RECORDS TO USE START
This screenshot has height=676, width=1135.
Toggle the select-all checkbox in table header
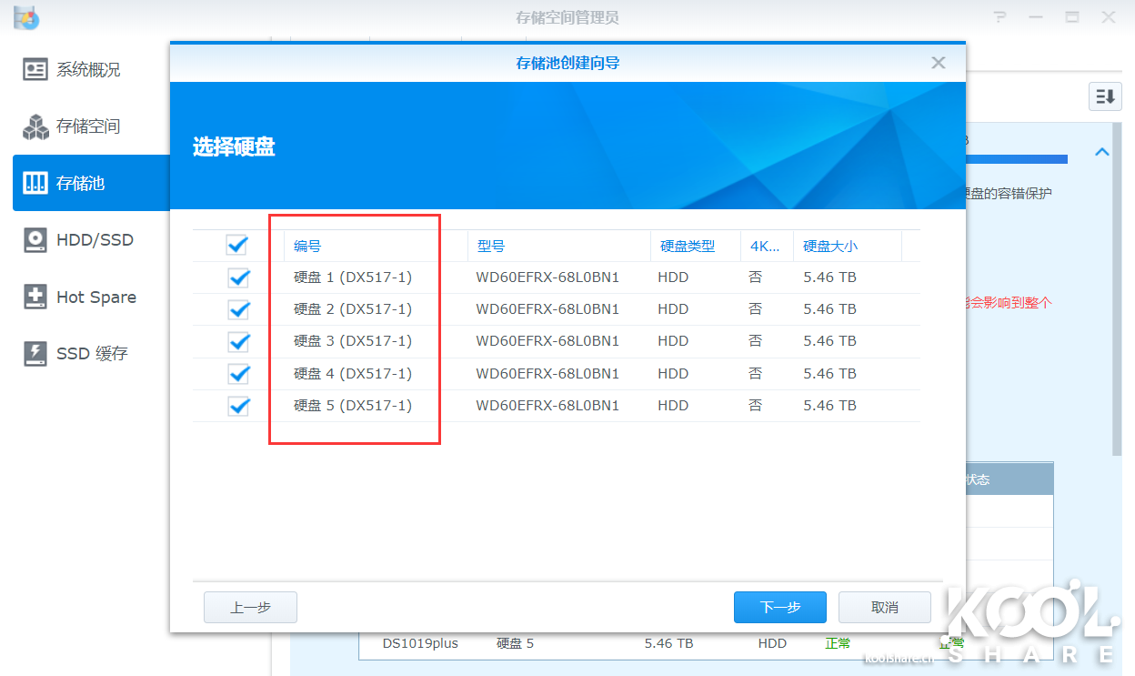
RECORDS TO USE END
RECORDS TO USE START
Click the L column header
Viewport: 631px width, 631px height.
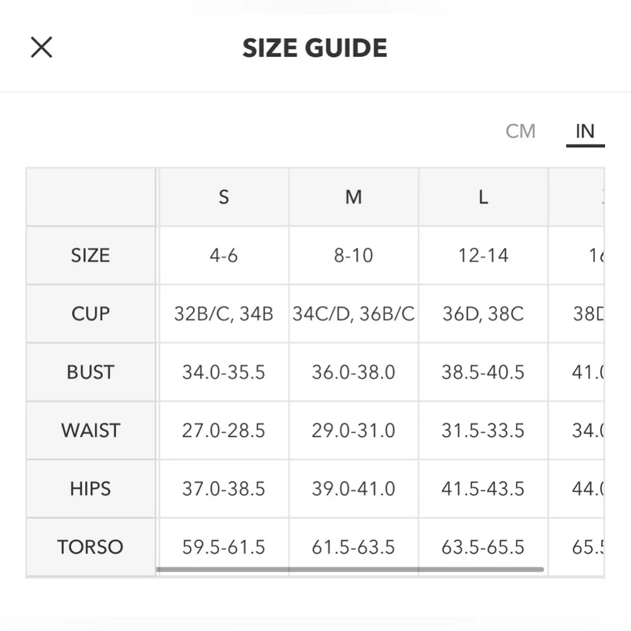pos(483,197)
RECORDS TO USE END
**TASK PROMPT**
Go through the preceding material and copy each line that has the word "header".

**FINISHED TASK**
Toggle the select-all checkbox in table header
Click the L column header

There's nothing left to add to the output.